***** Input records

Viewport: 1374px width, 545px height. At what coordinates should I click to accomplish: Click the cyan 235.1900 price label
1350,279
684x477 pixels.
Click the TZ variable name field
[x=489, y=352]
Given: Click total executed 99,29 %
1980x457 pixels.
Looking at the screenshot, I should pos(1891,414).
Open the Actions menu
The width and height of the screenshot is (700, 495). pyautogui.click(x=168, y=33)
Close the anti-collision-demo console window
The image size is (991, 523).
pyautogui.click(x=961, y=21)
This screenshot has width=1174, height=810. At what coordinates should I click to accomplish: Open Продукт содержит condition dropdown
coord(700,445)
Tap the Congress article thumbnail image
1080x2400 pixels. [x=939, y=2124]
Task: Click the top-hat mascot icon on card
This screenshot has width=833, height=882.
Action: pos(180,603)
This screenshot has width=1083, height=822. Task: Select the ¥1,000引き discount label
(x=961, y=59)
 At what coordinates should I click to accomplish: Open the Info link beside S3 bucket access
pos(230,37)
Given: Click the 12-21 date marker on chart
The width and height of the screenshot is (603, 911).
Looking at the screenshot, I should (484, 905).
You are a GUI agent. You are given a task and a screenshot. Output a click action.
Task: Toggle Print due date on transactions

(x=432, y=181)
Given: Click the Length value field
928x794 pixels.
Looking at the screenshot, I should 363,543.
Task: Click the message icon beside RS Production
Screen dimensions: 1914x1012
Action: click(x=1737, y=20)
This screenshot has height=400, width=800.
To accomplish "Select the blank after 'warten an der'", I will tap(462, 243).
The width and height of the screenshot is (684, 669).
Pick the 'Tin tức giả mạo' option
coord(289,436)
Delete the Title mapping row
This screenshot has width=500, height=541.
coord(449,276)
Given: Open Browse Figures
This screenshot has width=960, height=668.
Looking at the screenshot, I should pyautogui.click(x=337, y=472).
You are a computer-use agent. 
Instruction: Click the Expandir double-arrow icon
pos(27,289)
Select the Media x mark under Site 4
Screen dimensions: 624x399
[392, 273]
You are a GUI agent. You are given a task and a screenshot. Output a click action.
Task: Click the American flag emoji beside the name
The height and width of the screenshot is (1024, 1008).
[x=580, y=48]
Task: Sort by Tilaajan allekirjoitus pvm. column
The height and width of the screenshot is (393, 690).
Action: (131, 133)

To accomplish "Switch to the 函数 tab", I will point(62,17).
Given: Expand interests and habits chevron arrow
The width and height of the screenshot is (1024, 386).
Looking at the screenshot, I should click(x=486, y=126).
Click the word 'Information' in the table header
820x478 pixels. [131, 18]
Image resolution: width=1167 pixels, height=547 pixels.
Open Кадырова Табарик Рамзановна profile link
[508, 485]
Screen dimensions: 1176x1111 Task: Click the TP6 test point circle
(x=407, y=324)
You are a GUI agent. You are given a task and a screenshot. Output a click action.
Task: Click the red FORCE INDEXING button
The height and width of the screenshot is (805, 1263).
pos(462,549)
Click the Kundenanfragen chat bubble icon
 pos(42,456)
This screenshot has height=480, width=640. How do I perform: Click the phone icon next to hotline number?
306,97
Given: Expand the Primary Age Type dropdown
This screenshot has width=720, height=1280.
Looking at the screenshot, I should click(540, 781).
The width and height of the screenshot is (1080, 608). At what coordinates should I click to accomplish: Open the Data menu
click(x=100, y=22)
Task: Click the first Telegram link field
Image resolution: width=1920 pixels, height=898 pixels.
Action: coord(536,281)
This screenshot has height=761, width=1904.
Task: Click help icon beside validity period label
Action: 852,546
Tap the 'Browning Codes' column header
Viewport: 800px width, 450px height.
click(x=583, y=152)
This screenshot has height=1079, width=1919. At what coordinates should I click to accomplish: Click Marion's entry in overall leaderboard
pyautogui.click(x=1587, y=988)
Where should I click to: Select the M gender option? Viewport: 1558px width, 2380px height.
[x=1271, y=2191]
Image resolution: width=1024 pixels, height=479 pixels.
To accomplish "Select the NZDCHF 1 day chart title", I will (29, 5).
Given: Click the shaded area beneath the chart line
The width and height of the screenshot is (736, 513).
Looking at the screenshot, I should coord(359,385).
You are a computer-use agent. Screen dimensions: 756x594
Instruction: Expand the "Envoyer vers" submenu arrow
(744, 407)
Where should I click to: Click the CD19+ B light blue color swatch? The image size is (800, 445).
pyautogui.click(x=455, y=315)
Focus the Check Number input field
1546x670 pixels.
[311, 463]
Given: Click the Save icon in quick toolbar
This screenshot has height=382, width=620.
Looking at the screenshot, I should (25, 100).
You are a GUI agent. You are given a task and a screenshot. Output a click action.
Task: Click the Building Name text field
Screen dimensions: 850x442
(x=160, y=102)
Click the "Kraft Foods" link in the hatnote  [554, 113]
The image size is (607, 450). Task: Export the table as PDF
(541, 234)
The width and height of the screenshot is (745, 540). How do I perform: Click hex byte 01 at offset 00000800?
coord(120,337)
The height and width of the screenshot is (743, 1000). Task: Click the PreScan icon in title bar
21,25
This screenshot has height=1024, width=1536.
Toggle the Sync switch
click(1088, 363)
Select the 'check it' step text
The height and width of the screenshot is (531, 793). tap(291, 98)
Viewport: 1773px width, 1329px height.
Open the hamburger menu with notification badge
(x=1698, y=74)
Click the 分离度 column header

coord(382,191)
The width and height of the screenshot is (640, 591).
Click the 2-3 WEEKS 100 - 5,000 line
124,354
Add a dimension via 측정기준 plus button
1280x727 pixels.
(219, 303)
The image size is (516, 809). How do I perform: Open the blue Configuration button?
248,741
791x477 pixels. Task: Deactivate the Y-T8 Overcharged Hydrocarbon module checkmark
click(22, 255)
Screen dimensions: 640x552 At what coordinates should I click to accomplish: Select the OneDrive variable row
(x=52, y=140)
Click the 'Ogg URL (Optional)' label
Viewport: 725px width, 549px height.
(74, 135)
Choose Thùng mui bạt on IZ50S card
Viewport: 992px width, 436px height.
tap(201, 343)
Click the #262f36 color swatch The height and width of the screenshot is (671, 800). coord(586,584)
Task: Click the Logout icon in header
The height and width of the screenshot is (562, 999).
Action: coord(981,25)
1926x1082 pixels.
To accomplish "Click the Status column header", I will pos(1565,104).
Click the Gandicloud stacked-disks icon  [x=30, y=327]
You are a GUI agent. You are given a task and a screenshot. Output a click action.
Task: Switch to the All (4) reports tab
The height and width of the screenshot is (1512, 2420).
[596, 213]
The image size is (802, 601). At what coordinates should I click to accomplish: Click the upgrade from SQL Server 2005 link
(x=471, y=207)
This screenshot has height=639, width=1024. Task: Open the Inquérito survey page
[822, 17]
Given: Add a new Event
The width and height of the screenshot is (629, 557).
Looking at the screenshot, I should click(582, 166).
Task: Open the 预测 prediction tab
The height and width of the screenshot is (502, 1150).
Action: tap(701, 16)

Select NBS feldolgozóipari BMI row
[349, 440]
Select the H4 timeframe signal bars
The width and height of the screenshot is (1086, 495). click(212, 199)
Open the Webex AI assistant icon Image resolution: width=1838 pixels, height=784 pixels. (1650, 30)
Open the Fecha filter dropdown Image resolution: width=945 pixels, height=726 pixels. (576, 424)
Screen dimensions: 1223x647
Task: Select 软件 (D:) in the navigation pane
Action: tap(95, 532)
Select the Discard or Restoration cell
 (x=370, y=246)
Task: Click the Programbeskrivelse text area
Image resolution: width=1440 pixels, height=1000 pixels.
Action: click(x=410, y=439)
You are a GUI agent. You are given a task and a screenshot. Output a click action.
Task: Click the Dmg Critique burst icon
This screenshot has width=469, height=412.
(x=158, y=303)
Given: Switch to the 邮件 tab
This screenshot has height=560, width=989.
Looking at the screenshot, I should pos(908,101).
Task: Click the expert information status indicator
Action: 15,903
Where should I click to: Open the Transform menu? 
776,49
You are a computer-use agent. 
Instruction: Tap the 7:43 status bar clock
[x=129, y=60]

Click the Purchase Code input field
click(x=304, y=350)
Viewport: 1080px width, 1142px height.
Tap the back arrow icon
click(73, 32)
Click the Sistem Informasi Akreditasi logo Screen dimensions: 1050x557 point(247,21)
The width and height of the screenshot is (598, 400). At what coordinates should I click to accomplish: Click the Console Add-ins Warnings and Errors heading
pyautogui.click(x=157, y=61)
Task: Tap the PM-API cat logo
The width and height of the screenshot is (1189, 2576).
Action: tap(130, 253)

**********

Your answer should be each line of the data that contains the word "area", copied as it stands.

Exercise response =>
Given: Click the shaded area beneath the chart line
Task: Click the Programbeskrivelse text area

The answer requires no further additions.